GDPRScanner/CONTRIBUTING.md
2026-04-11 04:38:11 +02:00

131 lines
4.0 KiB
Markdown

# Contributing to GDPR Scanner
Thank you for considering a contribution. This project helps organisations find
and manage personal data in Microsoft 365 tenants. Contributions that improve
compliance coverage, reliability, and usability are very welcome.
---
## Before You Start
- Check the [open issues](../../issues) and [SUGGESTIONS.md](SUGGESTIONS.md) to
see if your idea is already tracked
- For large features, open an issue first to discuss the approach — this avoids
wasted effort if the direction doesn't fit
- Security vulnerabilities: see [SECURITY.md](SECURITY.md) — do not file public issues
---
## Development Setup
```bash
# Clone and set up a virtual environment
git clone https://github.com/your-org/gdpr-scanner.git
cd gdpr-scanner
python3 -m venv venv
source venv/bin/activate # macOS / Linux
venv\Scripts\activate # Windows
pip install -r requirements.txt
# Danish NER model (optional — needed for name/address detection)

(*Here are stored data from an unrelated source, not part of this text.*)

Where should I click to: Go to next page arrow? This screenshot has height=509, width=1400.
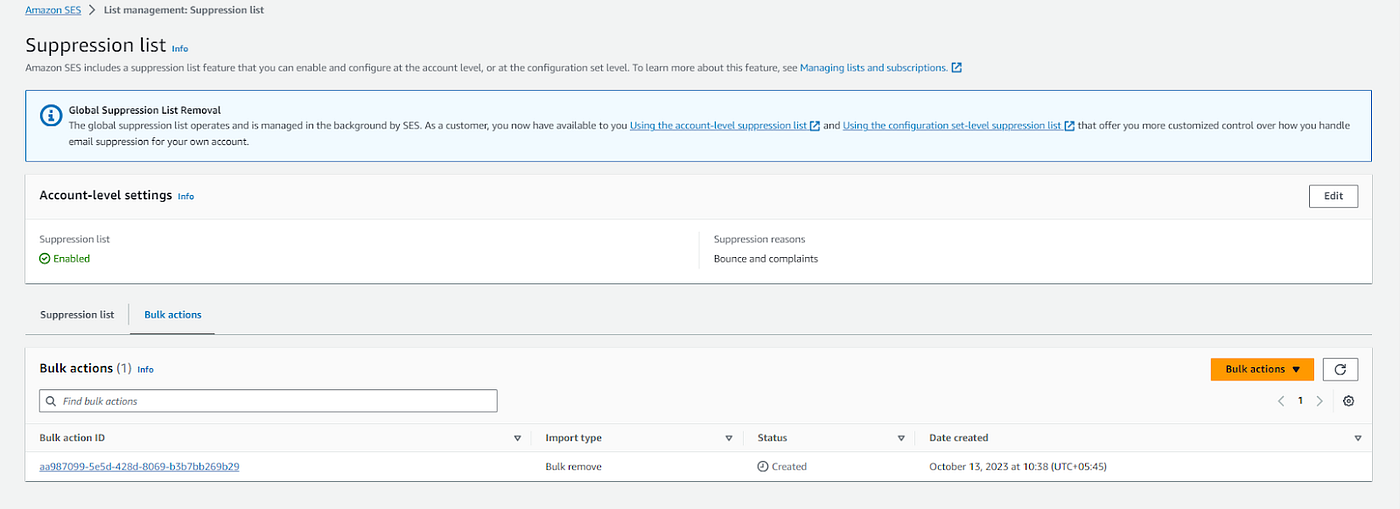point(1320,401)
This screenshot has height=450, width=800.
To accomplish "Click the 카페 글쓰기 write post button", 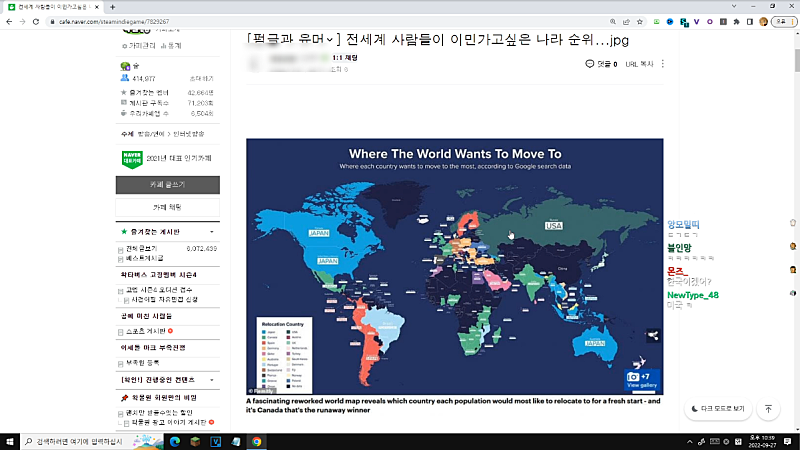I will coord(167,185).
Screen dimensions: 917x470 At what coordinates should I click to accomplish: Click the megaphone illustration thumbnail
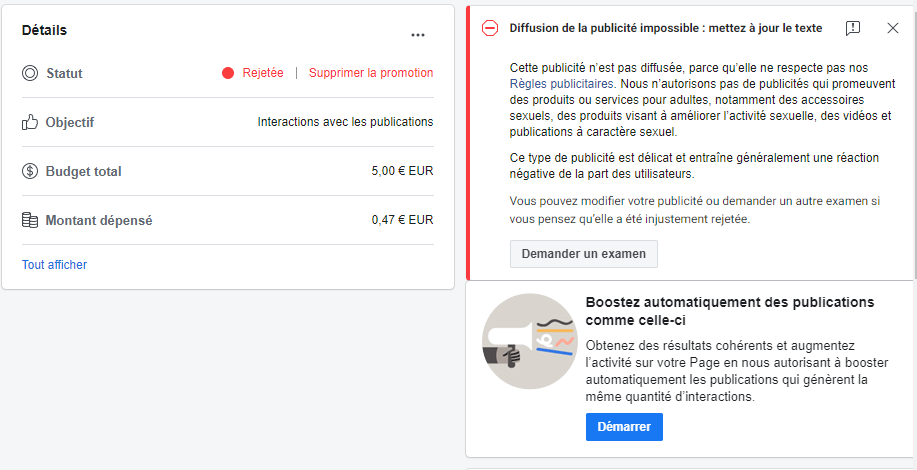pyautogui.click(x=530, y=341)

python -m spacy download da_core_news_lg
# Run the Document Scanner
python server.py
# Run the GDPRScanner
python gdpr_scanner.py
```
You will need a Microsoft Azure app registration with the permissions described
in the README to test GDPRScanner against a real tenant. A developer tenant
is available for free via the [Microsoft 365 Developer Program](https://developer.microsoft.com/microsoft-365/dev-program).
---
## What We Welcome
- Bug fixes
- Improved CPR false-positive reduction
- New language files (see `lang/en.lang` for the key list)

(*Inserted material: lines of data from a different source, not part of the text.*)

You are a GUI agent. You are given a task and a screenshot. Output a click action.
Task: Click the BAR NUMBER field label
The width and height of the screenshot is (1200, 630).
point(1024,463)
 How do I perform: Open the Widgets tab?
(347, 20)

- Items from [SUGGESTIONS.md](SUGGESTIONS.md) — check the status column first
- Performance improvements for large tenants
- Docker / deployment improvements
- Documentation fixes
---
## Code Style
**Python**
- Follow PEP 8 with a line length of 100
- Use type hints for function signatures
- No external formatters are enforced — just keep it consistent with the surrounding code
- All personal data (CPR numbers) must be SHA-256 hashed before storage — never store or log raw CPR values
- Wrap Graph API calls in try/except and handle `M365PermissionError` gracefully
**JavaScript (embedded in the Flask templates)**
- `const` / `let` — no `var`
- `async/await` over `.then()` chains
- All user-visible strings must have a `data-i18n` key so translations work
**SQL**
- Use parameterised queries — never string-format SQL
- New columns on existing tables must have a corresponding migration in `_MIGRATIONS` in `gdpr_db.py`
---
## Adding a Language
1. Copy `lang/en.lang` to `lang/xx.lang` (ISO 639-1 code)

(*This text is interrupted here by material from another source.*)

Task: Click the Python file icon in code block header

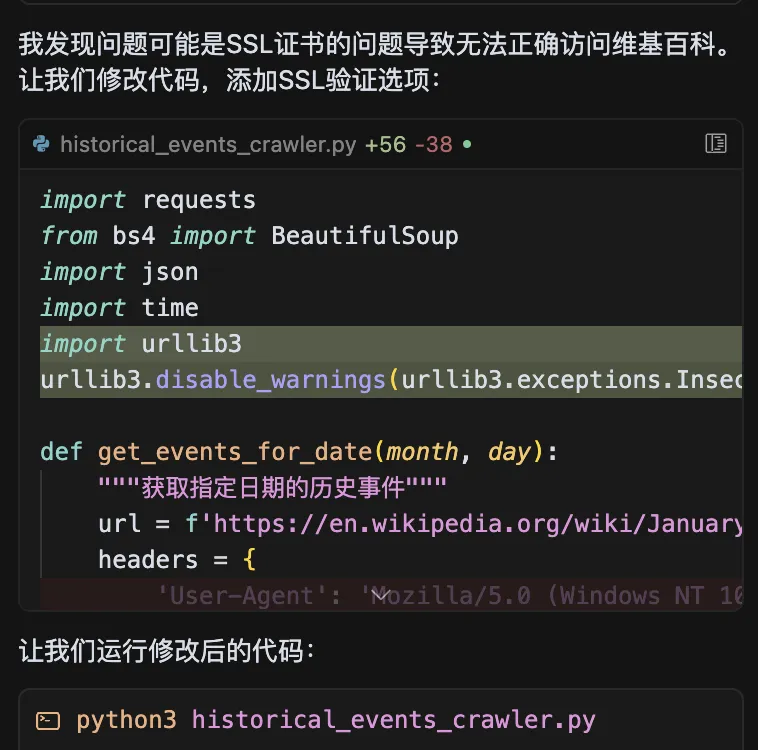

2. Translate all values — keys must stay identical
3. Test by setting `~/.m365_scanner_lang` to `xx` and restarting
---
## Pull Request Process
1. Fork the repository and create a branch: `git checkout -b feature/my-feature`
2. Make your changes and test them
3. Run a syntax check: `python -m py_compile gdpr_scanner.py m365_connector.py gdpr_db.py`
4. Update `README.md` if your change adds or changes user-visible behaviour
5. Open a pull request with a clear description of what it does and why
6. Link to the relevant issue or SUGGESTIONS.md item if applicable
We aim to review pull requests within one week.
---
## Personal Data in Tests and Examples
**Do not include real CPR numbers, email addresses, or names in test data,
example output, or documentation.** Use clearly fictional values:
```python
# Good
test_cpr = "010101-1234" # fictional — fails Modulus 11 check
# Bad
test_cpr = "150385-1234" # could be a real person
```
If you are testing with a real Microsoft 365 tenant, ensure you have appropriate
authorisation to access that data.
---
## Contributor License Agreement
By submitting a pull request you confirm that:
- You wrote the contribution yourself or have the right to submit it
- You license your contribution under the same AGPL-3.0 terms as this project
- You understand the disclaimer in LICENSE — this is a compliance tool, not legal advice
---
## Code of Conduct
Be respectful. Harassment of any kind will not be tolerated.